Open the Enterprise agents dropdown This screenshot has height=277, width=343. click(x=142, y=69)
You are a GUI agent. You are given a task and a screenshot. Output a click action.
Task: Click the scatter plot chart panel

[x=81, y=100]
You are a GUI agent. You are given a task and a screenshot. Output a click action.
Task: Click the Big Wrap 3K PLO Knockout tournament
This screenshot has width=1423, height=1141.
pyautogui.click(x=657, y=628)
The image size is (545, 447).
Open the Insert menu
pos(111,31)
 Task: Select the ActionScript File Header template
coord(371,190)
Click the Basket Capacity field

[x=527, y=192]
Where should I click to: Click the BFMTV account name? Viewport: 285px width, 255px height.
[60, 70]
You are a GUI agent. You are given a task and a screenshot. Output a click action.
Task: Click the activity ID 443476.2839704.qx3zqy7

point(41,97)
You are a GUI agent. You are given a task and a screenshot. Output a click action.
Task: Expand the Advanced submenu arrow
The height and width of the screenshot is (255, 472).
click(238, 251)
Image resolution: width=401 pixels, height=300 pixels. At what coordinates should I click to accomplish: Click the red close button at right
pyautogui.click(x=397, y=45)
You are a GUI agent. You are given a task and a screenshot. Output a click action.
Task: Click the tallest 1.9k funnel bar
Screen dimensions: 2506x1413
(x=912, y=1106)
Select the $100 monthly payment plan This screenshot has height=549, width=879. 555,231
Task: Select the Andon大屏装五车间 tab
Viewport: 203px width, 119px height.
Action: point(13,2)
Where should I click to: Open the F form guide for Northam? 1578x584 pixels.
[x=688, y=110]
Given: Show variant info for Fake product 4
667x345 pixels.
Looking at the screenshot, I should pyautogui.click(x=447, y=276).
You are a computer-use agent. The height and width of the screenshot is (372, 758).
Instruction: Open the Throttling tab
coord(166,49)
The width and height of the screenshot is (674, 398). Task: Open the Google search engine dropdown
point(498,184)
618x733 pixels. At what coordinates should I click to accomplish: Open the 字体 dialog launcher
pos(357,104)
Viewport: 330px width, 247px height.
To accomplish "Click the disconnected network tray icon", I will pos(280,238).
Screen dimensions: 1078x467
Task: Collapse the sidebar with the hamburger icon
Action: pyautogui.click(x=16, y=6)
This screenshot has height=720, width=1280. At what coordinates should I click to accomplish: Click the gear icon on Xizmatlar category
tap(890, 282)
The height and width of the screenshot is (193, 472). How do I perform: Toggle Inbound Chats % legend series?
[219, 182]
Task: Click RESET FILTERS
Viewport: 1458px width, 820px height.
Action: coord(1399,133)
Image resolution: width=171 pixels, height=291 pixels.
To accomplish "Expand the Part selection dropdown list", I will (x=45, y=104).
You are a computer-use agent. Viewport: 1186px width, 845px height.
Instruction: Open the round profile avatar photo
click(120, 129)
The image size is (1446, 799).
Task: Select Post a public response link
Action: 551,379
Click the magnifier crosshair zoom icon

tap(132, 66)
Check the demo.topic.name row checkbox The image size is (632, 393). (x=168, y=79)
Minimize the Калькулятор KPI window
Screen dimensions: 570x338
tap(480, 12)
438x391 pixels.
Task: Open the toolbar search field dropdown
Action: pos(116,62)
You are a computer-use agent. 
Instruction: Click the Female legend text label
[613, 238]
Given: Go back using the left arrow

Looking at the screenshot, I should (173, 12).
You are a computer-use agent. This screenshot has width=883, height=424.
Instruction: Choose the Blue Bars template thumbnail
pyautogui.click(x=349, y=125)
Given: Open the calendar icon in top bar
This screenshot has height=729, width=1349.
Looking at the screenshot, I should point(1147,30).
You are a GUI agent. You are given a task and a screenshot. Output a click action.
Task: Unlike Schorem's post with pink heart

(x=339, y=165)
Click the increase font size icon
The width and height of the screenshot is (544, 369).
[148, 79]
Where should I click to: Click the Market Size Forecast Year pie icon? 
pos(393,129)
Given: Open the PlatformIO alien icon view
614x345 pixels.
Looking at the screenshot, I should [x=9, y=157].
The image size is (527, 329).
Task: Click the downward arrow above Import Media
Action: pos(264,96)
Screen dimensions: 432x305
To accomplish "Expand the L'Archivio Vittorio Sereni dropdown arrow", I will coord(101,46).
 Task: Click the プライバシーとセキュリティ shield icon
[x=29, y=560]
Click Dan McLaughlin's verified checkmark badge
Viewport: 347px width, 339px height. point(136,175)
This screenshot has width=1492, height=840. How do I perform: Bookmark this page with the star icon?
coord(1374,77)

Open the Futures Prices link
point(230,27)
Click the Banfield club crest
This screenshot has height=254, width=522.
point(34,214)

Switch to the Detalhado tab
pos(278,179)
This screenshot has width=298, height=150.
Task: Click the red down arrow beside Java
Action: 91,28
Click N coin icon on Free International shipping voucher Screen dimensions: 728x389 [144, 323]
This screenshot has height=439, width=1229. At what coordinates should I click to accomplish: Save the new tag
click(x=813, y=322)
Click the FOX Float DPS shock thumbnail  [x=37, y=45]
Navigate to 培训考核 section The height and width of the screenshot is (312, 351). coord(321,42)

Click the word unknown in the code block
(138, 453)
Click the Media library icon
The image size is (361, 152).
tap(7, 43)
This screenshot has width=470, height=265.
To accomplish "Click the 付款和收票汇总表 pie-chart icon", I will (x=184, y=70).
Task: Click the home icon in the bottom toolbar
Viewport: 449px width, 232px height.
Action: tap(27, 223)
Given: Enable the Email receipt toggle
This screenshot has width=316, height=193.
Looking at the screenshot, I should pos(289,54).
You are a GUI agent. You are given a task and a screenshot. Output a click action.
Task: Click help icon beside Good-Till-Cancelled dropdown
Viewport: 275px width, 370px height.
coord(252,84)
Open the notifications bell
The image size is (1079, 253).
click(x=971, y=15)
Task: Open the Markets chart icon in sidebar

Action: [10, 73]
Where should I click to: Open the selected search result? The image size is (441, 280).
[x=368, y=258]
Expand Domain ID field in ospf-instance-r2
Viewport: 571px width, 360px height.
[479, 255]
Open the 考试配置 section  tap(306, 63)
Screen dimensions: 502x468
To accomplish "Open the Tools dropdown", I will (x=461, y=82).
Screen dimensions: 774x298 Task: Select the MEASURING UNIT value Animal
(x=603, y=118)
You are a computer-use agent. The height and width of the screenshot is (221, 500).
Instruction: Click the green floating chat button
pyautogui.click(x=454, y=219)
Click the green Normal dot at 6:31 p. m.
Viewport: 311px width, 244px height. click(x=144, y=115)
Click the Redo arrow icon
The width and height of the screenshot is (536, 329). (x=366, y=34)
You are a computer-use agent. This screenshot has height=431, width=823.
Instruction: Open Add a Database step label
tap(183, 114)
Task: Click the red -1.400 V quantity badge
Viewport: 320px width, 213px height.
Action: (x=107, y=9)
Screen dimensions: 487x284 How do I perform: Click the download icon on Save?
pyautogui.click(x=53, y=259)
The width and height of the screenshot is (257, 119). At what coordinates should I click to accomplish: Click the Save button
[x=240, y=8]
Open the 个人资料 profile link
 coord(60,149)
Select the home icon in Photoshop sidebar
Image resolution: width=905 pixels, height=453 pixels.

------------------------

**Problem requirements**
Show every line in the records above that contains the word "section".

**Reply to the exercise**
Navigate to 培训考核 section The height and width of the screenshot is (312, 351). coord(321,42)
Open the 考试配置 section  tap(306, 63)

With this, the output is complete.